Susan Stamberg gave NPR a voice, and that snigger that might make microphones tremble.

We saluted Susan at NPR — and on this present — when she retired final month. I am glad she obtained to listen to not less than a portion of our gratitude and love earlier than she died this week on the age of 87. These of us who work right here know we stand atop the partnership that Susan and some different scrappy journalists started greater than 50 years in the past, with what has grow to be tens of millions of listeners throughout America.
I have been making an attempt to recount all I discovered from Susan over time.
She usually jogged my memory that a very powerful factor you are able to do in an interview is to hear. Journalists usually attempt to plot out in depth questions prematurely, filled with pertinent info. However generally we’re so wanting to get via our questions we neglect to essentially hear the solutions and reply to them.

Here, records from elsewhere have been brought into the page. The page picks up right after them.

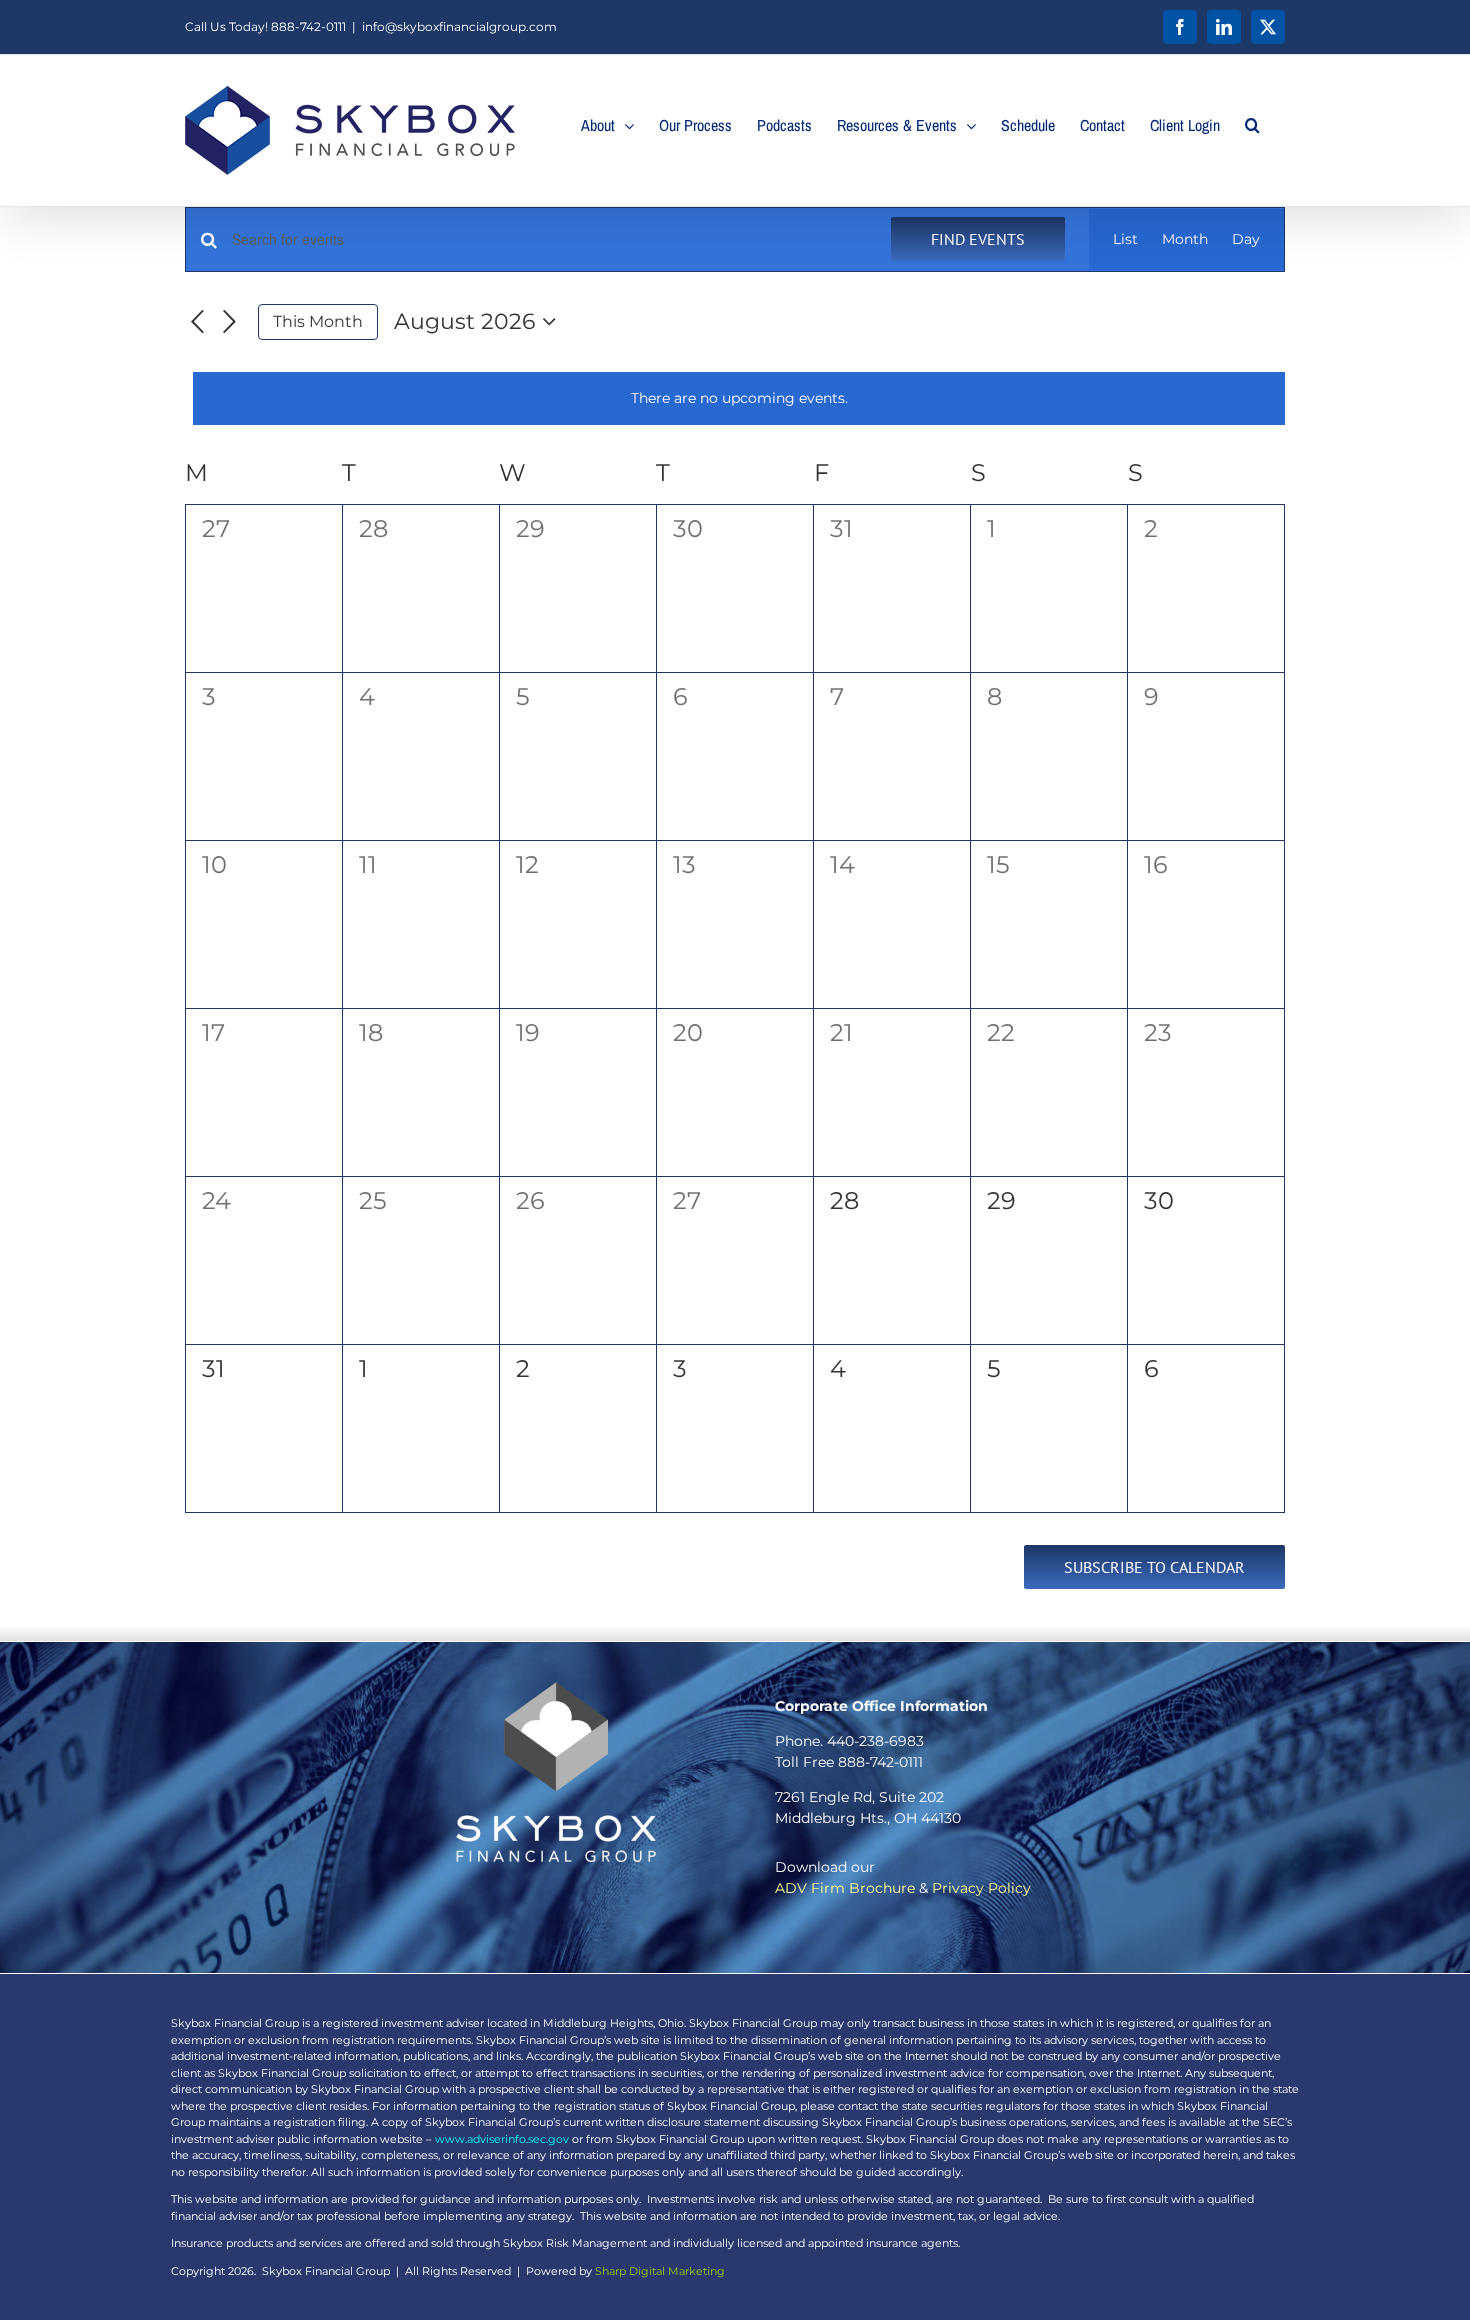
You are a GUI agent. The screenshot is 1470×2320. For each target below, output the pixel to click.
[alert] (739, 398)
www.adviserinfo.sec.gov (502, 2139)
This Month (318, 321)
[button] (1252, 125)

“You have to be ready to let all that prep hit the ground,” Susan as soon as instructed me, “and let the interview go someplace else.”
She additionally confirmed us how one of the best questions could be as brief as, “Why?” Or as ingenuously easy as when Susan requested an orchestra conductor, “Do not your arms ever get drained?”

And Susan confirmed us all that for a information program to grow to be a companion in individuals’s lives, it has to attempt to play all of the notes within the human symphony, excessive and low; darkish and light-weight; and also you play them with fashion. You possibly can pack all of the necessary info right into a story and a present, however when you do not maintain the curiosity of listeners, they will not stick with you lengthy sufficient to listen to any of it.
When NPR was a set of little-known initials, Susan Stamberg gave this place character.
I discover it telling that the recorded voice within the elevators right here at NPR headquarters is Susan’s. She continues to inform us which approach is up.